HOW TO COMPLETE THIS TASK. Reproduce only the lines of the material below that start at the line containing "Task: Collapse the №1. ФЕСТИВАЛЬ № 2 group" and stop at the line containing "Image resolution: width=353". Keep both end lines.

EXERCISE MATERIAL.
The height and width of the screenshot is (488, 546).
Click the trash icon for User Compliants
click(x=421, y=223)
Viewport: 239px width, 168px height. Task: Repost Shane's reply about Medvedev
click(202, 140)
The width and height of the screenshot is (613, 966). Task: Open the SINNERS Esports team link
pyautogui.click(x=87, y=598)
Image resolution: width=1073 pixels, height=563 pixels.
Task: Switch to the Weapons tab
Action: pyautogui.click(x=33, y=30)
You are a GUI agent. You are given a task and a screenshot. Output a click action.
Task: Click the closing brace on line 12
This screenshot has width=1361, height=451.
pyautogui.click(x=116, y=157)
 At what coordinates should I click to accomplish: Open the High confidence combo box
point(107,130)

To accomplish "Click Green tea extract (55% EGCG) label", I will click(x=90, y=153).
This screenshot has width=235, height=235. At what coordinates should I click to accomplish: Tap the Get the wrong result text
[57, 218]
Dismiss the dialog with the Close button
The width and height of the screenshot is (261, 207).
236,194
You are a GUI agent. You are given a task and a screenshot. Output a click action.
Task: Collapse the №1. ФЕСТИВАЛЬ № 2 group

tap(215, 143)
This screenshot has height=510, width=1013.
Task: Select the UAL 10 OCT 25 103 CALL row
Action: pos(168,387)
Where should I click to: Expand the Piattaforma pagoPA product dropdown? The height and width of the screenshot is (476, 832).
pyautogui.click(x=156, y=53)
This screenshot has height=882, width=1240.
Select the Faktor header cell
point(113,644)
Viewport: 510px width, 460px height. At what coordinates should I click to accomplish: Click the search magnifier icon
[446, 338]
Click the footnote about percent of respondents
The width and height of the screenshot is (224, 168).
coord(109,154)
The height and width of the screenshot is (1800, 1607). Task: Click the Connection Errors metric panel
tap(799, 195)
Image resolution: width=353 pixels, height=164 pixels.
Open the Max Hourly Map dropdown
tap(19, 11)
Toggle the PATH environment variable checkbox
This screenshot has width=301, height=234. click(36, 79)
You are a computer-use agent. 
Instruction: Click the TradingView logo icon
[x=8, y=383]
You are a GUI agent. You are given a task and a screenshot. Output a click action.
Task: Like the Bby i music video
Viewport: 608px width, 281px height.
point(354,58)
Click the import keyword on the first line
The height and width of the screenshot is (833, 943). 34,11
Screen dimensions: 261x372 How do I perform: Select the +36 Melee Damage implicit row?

RESPONSE TO THIS EXERCISE.
Task: Collapse the №1. ФЕСТИВАЛЬ № 2 group

tap(215, 143)
This screenshot has height=510, width=1013.
Task: Select the UAL 10 OCT 25 103 CALL row
Action: pos(168,387)
Where should I click to: Expand the Piattaforma pagoPA product dropdown? The height and width of the screenshot is (476, 832).
pyautogui.click(x=156, y=53)
This screenshot has height=882, width=1240.
Select the Faktor header cell
point(113,644)
Viewport: 510px width, 460px height. At what coordinates should I click to accomplish: Click the search magnifier icon
[446, 338]
Click the footnote about percent of respondents
The width and height of the screenshot is (224, 168).
coord(109,154)
The height and width of the screenshot is (1800, 1607). Task: Click the Connection Errors metric panel
tap(799, 195)
Image resolution: width=353 pixels, height=164 pixels.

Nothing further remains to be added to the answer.